En esa confusión nebulosa en que vivimos los desmemoriados, recuerdo vagamente una anécdota que leí en un libro que puede que fuese de Eslava Galán, quizá de Luis Carandell o tal vez de ninguno de los dos. En todo caso, contaba el autor que, en la tensión de los años anteriores a la Guerra Civil, salía la procesión de la patrona de un pueblo y se formó un tumulto entre los muchos que abucheaban y los pocos que defendían el cortejo. El cura vio que la cosa se ponía fea y, temiendo por la integridad de la imagen, ordenó dar la vuelta y ponerla a salvo en el templo. Entonces arreciaron las protestas del los alborotadores, clamando que no querían saber nada de curas, pero que la Virgen era del pueblo y no había derecho a quitársela. La cuestión acabó con los presuntos iconoclastas llevando a hombros la imagen en procesión, que una cosa es el anticlericalismo y otra la santa patrona.

Hace tiempo aprendí que no hay que ser devoto, ni siquiera creyente, para peregrinar a Santiago de Compostela, ser cofrade de alguna hermandad o llevar a los niños a la cabalgata de los Reyes Magos. En la historia de cada comunidad resulta prácticamente imposible deslindar los aspectos religiosos de lo que son costumbres o tradiciones. La religión forma parte de las emociones de la infancia y se mezcla con la familia, las primeras nociones de solidaridad y respeto, la idea de patria, la lengua común, la herencia querida y transmitida; en definitiva, es inseparable de nuestra identidad.
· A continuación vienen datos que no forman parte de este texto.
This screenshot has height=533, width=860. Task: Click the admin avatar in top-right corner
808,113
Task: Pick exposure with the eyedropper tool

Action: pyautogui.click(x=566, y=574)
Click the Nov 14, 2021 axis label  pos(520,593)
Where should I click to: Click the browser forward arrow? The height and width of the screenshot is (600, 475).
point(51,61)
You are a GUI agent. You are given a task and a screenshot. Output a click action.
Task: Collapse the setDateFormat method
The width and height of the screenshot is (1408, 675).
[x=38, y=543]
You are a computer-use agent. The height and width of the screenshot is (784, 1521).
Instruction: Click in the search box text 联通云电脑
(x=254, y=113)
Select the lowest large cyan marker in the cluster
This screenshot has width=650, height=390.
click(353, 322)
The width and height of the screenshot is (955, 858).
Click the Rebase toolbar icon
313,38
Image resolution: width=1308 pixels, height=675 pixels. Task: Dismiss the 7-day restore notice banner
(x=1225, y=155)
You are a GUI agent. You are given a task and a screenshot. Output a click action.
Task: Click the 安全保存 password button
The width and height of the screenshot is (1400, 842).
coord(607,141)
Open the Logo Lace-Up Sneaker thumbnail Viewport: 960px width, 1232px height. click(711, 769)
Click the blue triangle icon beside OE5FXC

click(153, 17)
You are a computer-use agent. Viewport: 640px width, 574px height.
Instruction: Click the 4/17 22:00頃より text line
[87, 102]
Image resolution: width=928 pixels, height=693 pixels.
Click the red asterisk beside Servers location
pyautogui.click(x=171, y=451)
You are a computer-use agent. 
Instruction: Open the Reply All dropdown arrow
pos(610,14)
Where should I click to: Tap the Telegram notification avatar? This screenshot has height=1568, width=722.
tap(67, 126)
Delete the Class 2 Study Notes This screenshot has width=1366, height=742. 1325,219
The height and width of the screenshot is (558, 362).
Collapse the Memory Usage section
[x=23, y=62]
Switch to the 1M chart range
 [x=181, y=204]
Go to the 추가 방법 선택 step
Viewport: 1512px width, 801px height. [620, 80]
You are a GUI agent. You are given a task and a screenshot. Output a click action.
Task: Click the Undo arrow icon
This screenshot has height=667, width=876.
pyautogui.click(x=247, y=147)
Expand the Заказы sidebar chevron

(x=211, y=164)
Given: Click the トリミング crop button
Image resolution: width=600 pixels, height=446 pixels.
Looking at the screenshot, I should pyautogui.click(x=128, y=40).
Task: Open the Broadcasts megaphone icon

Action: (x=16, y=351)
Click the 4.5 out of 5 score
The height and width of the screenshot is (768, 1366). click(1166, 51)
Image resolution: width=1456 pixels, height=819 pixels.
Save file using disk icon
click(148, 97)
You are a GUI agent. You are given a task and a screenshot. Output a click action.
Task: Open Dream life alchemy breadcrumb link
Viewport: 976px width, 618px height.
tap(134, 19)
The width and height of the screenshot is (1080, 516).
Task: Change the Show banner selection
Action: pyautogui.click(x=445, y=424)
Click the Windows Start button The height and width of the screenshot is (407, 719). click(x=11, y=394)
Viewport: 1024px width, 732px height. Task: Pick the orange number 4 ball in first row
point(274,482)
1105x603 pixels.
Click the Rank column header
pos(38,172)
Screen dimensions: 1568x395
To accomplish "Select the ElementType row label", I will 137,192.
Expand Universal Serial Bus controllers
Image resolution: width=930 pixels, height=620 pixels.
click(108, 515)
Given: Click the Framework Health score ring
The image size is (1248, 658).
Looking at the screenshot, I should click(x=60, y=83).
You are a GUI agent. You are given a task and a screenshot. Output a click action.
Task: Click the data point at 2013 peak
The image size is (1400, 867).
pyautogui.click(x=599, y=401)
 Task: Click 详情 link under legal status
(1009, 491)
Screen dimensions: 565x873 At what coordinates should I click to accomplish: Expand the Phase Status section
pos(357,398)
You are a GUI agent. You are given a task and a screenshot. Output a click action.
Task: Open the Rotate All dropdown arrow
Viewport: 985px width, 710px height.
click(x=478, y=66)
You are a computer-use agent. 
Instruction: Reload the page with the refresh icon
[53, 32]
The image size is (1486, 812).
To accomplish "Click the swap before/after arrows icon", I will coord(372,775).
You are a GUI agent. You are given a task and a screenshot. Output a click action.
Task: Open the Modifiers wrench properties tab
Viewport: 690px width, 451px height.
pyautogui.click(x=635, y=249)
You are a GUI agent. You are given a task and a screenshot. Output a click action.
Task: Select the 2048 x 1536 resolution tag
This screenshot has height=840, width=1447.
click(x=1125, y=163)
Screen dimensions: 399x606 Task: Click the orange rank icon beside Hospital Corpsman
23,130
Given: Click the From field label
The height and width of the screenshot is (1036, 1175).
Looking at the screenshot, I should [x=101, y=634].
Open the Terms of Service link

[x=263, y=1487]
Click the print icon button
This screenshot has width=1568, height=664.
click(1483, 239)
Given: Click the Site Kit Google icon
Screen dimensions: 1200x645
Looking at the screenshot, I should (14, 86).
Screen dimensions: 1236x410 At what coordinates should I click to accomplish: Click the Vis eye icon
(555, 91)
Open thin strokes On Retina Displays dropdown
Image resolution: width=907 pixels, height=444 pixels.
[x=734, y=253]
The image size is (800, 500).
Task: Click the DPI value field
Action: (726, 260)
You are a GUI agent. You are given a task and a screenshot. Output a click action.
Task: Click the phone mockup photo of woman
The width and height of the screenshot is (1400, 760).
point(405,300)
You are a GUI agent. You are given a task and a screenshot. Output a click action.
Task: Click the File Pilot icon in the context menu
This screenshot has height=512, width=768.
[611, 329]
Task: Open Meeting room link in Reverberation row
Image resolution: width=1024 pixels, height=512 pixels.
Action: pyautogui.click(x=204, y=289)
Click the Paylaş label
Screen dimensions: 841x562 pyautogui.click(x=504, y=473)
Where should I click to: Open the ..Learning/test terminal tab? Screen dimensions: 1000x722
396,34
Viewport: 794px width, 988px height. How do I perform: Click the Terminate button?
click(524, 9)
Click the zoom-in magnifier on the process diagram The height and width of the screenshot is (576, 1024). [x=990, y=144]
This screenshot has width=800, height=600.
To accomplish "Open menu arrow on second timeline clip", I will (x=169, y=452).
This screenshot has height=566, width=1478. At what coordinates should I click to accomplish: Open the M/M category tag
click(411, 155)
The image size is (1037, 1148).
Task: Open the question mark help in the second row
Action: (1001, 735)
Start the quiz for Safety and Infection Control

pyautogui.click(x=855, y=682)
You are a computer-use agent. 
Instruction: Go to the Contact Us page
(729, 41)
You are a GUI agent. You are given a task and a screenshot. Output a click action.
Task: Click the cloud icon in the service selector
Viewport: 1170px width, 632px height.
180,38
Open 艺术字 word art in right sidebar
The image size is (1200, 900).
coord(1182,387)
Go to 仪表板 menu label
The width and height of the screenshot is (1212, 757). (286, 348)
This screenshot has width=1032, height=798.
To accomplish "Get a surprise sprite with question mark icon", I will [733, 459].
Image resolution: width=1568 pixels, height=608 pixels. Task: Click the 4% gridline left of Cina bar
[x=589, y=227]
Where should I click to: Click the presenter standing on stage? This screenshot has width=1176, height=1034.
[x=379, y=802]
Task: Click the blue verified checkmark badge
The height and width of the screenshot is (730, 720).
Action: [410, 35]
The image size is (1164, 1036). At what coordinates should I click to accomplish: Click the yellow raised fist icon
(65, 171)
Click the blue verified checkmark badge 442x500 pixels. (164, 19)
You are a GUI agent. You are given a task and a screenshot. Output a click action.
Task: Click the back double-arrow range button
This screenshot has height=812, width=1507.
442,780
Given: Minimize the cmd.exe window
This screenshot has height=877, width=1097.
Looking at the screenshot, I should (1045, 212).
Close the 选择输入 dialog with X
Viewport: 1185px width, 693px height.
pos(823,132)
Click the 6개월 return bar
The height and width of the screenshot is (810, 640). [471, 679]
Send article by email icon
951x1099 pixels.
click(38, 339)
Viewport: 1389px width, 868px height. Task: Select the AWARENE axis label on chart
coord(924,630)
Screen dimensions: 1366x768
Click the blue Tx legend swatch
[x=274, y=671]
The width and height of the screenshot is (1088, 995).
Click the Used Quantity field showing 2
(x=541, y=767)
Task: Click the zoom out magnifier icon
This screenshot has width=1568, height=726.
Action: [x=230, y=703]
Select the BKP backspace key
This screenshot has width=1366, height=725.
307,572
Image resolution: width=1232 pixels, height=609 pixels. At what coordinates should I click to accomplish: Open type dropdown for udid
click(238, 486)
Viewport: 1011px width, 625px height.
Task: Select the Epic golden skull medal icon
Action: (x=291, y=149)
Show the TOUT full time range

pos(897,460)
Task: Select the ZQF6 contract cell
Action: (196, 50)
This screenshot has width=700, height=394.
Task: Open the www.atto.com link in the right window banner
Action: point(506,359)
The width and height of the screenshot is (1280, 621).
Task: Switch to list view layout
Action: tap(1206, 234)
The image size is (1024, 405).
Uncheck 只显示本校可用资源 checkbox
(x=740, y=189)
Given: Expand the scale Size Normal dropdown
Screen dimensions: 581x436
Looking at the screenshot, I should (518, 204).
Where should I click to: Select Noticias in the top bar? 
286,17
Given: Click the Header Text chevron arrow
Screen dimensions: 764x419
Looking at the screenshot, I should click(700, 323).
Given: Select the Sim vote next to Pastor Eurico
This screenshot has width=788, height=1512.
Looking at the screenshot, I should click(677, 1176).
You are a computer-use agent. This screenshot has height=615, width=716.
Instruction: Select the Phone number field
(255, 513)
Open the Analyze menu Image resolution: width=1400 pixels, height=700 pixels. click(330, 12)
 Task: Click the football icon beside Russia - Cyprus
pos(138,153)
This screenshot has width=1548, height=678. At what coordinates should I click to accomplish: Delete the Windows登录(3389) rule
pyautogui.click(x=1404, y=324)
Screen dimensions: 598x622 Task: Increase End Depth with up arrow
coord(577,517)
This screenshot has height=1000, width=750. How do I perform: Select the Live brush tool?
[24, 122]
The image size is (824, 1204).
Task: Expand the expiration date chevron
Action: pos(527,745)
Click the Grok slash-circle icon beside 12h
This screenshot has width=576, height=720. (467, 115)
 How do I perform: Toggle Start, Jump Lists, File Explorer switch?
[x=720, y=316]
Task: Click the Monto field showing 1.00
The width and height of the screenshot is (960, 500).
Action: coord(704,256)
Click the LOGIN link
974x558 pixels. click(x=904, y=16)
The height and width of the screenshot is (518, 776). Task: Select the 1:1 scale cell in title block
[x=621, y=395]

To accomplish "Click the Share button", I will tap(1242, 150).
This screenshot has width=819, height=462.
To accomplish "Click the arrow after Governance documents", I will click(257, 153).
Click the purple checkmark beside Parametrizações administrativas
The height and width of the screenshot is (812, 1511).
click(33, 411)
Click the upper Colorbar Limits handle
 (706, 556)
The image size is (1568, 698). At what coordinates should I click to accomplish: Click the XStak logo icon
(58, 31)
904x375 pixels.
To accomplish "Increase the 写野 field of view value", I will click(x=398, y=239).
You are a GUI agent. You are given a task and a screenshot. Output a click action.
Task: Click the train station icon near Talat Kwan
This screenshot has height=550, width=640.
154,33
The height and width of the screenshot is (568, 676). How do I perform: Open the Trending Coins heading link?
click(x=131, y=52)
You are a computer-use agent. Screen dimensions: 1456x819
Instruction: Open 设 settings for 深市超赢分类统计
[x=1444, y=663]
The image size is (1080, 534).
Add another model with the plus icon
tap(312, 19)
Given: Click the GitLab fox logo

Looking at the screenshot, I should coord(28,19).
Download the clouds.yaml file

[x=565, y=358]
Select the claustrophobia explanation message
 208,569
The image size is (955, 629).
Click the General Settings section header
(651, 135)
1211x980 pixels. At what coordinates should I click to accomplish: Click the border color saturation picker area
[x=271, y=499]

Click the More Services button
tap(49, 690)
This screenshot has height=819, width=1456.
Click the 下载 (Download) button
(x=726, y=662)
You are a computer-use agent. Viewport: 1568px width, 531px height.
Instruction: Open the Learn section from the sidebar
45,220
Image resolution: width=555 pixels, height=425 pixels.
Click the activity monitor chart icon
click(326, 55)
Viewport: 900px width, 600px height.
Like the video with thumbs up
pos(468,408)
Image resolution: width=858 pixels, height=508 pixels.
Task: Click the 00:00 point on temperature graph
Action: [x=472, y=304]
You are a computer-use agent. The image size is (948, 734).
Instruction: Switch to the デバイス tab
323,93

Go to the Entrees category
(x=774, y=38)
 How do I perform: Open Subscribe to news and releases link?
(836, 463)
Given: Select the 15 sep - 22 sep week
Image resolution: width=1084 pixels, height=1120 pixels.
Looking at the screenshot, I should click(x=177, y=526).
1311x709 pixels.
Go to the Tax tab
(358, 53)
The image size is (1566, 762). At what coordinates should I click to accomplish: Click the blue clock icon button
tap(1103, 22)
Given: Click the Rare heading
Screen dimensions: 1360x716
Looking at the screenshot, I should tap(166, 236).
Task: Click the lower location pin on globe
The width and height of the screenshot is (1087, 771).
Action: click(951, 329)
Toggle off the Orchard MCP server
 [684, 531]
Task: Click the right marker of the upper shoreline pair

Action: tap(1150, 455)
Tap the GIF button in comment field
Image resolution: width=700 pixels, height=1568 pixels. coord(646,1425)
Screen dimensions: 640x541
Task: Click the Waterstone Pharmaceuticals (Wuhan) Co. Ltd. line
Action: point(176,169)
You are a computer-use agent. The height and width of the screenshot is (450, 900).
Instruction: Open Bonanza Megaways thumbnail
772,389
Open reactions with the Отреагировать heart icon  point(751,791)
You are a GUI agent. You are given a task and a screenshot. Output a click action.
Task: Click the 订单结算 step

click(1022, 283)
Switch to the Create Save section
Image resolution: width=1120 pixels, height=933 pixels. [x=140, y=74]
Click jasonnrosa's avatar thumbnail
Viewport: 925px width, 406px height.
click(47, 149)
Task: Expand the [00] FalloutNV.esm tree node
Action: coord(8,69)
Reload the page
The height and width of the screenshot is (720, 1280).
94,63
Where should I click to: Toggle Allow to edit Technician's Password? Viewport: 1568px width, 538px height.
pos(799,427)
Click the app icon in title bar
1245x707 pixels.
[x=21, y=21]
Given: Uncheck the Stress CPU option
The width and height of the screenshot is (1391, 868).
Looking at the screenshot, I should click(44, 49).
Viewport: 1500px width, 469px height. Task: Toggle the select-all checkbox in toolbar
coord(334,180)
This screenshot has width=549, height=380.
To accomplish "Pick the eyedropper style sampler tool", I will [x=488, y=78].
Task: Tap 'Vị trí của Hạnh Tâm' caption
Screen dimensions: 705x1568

Si entendemos esta complejidad en el mundo propio, nos resultará más fácil entenderla también en el ajeno. Pongamos un ejemplo tan contrario a nuestros valores, al menos a los míos, como el velo islámico: es un símbolo religioso, una muestra de opresión, una afirmación de identidad, un derecho… Todos esos significados y muchos más, en el mismo acto e incluso en la misma persona. Intentar censurar unos aspectos y mantener otros me recuerda al niño que quería meter el mar en un hoyo y que dio una lección de teología al mismísimo Agustín de Hipona. Nos conduce inevitablemente a ese callejón sin salida en que tantas veces acaban nuestras buenas intenciones.

Como todo el mundo sabe, fue Carlos Marx quien dijo eso de que la religión era el opio del pueblo. Pero quizá muchos hayan olvidado la cita completa. Creo que vale la pena recordarla: “La miseria religiosa es, al mismo tiempo, la expresión de la miseria real y la protesta contra la miseria real. La religión es el suspiro de la criatura atormentada, el alma de un mundo desalmado, y también es el espíritu de las situaciones carentes de espíritu. La religión es el opio del pueblo.”

En un mundo cada vez más desalmado, más lleno de miseria y de criaturas atormentadas, no podemos permitirnos el lujo de renunciar a los símbolos comunes del espíritu. A todos, para todos, feliz Navidad.